Mip120 CXC and HCH domains are not sufficient for nuclear localization in mip120 null egg chambers. Fixed egg chambers from mip120^67-9a-9/Df; P{mip120}/+ (A-C), mip120^67-9a-9/Df; P{mip120 N-term}/+ (D-F), mip120^67-9a-9/Df; P{mip120 C-term}/+ (G-I), mip120^67-9a-9/Df; P{mip120 CXC}/+ (J-L), and mip120^67-9a-9/Df; P{mip120 HCH}/+ (M-O) females were fixed and immunostained with anti-Lamin (A,D,G,J,M) to detect the nuclear envelope and anti-Cherry fluorescent protein (B,E,H,K,N) to detect mCherry-Mip120 fusion proteins, then imaged by confocal microscopy.
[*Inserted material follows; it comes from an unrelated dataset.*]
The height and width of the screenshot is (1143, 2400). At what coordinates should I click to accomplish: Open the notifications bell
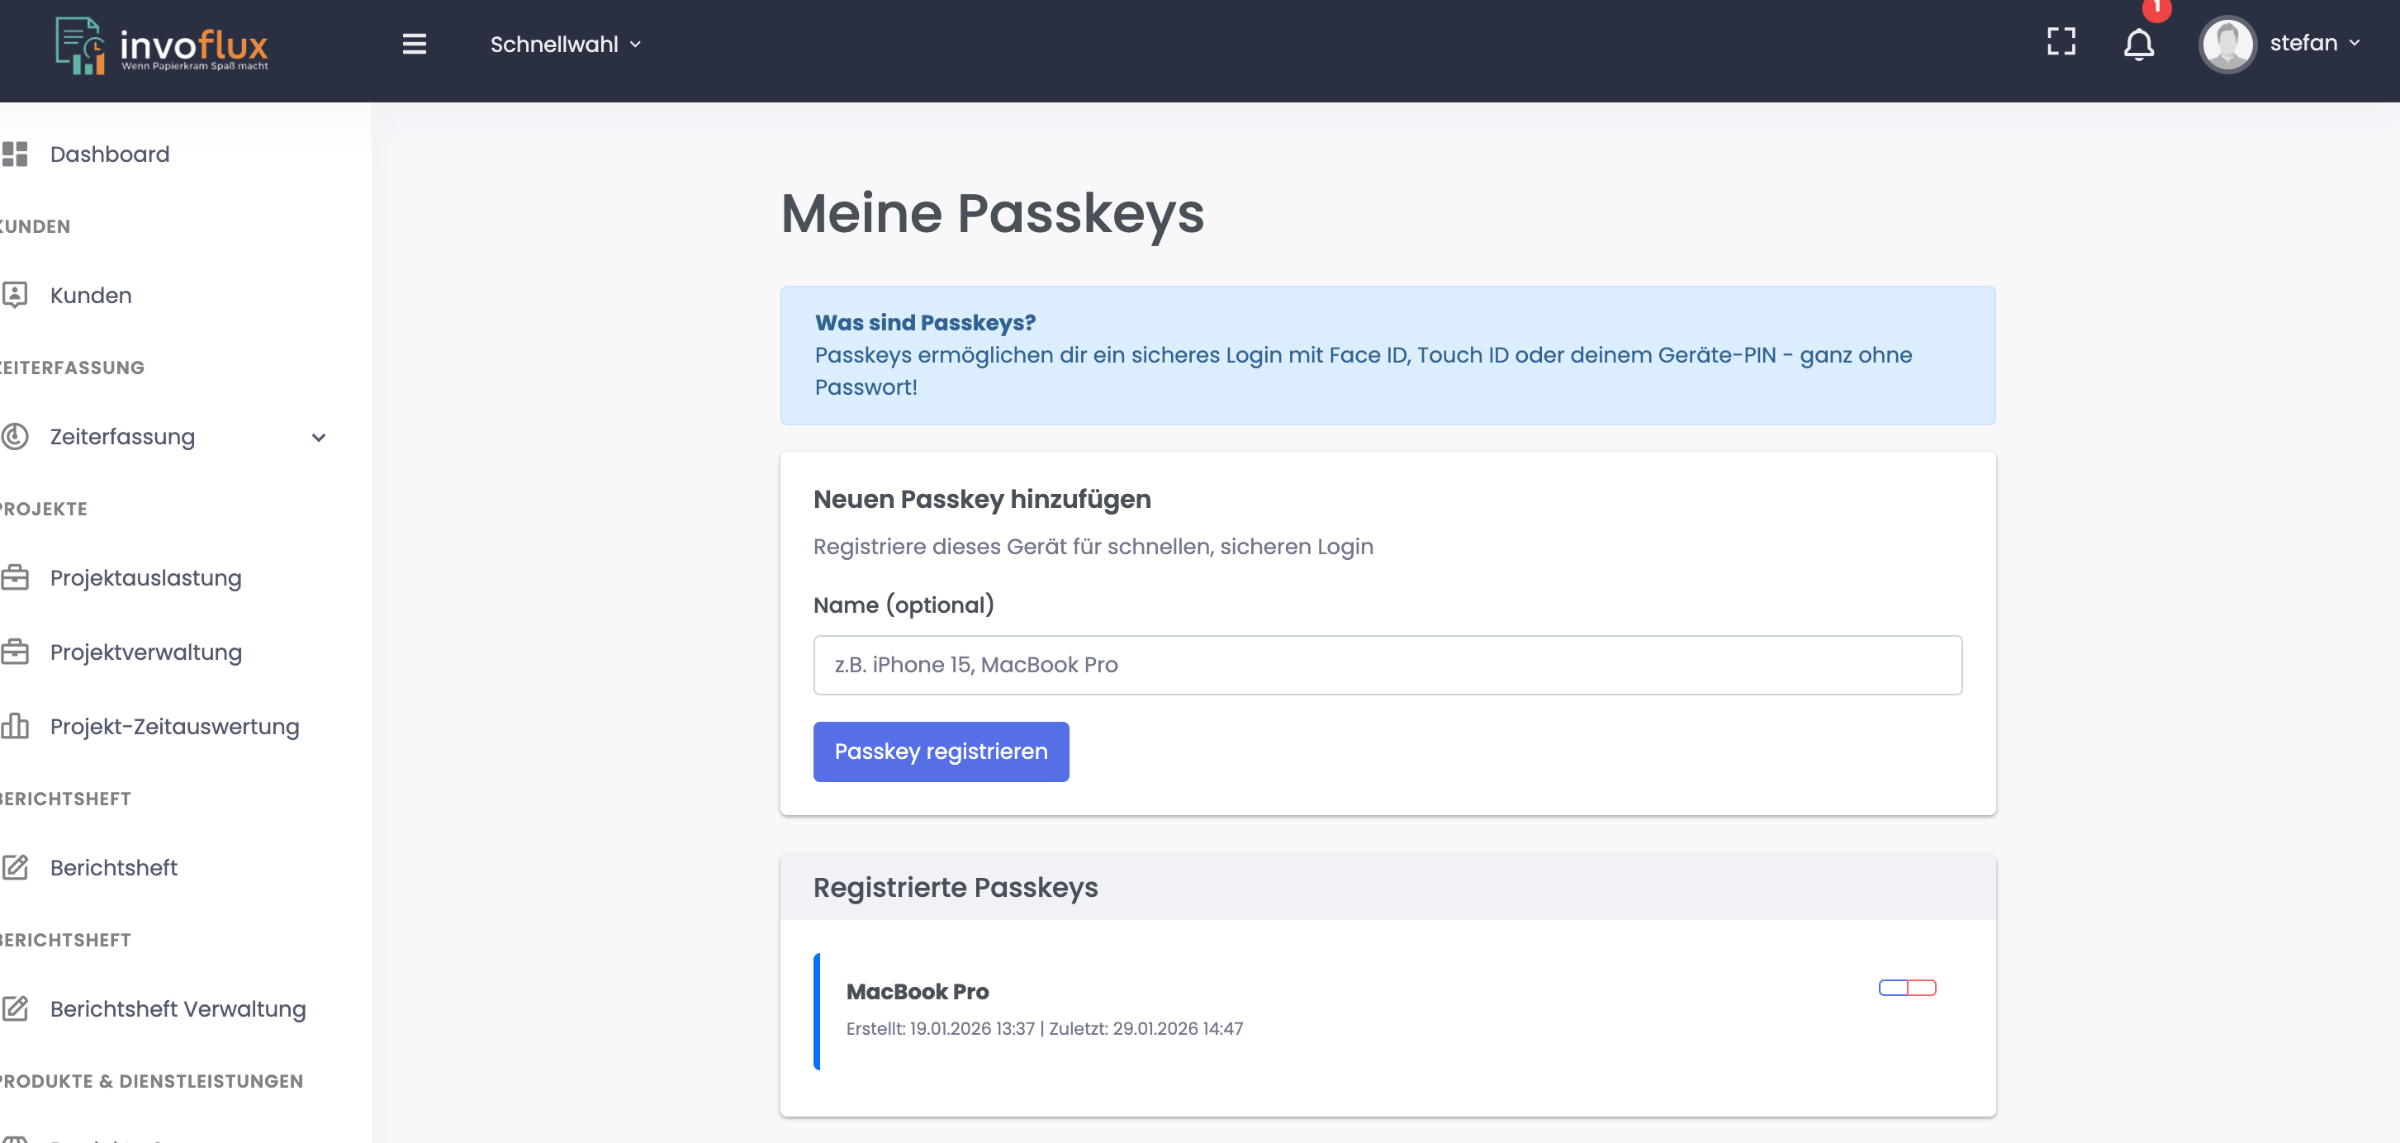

Merged images (C,F,I,L,O) show Lamin in green and Cherry in red.

Fig. 10.

A mutant clone homozygous for mip120^LL07629 has greatly diminished Mip120 protein levels. hsFLP/+; FRT42B, mip120^LL07629/FRT42B, Ubi-GFP-nls females were heat-shocked to induce the site-specific FLP recombinase, generating homozygous GFP-negative clones that were also homozygous for the mutant allele, mip120^LL07629. Egg chambers were dissected, fixed, then stained with anti-Mip120 antibodies and TO-PRO-3. Follicle cells on the surface of the egg chamber were imaged by confocal microscopy for: GFP (top left); anti-Mip120 (top right); GFP (green) and anti-Mip120 (red) (bottom left); and TO-PRO-3 (bottom right). The boundary of the GFP-negative mutant clone is indicated by a dashed line. The TO-PRO-3 bright dots within the nuclei represent heterochromatin-dense chromocenters.

Fig. 11.

Mip120 is not required in adjacent follicle cells for normal nurse cell morphology. Ovaries were dissected from heat-shocked hsFLP/+; FRT42B, mip120^LL07629/FRT42B, Ubi-GFP-nls females as described in Fig. 9, then egg chambers were fixed, dissected, stained with TO-PRO-3 and imaged by confocal microscopy for: GFP (left); TO-PRO-3 (middle); or GFP (green) together with TO-PRO-3 (red) (right). Rightward and upward arrows indicate two egg chambers with large patches of GFP-negative homozygous mip120^LL07629 mutant follicle cells adjacent to GFP-positive heterozygous mip120^WT/mip120^LL07629 nurse cells. Downward arrows indicate an egg chamber with GFP-negative homozygous mip120^LL07629 mutant nurse cells surrounded by GFP-positive heterozygous mip120^WT/mip120^LL07629 follicle cells.

Fig. 12.

Levels of bgcn RNA are greatly increased in mip120 null ovaries. Ovaries from mip120^WT control (w¹¹¹⁸) and mip120^67-9a-9/Df(2R)BSC274 mutant females were dissected and qPCR was used to quantitate RNA levels of bam, bgcn, and tut. Two different sets of PCR primers flanking an intron were used for each gene, with the relevant exons indicated as E1, E2, E3, E4. Errors bars indicate RQ min and RQ max values for three technical replicates.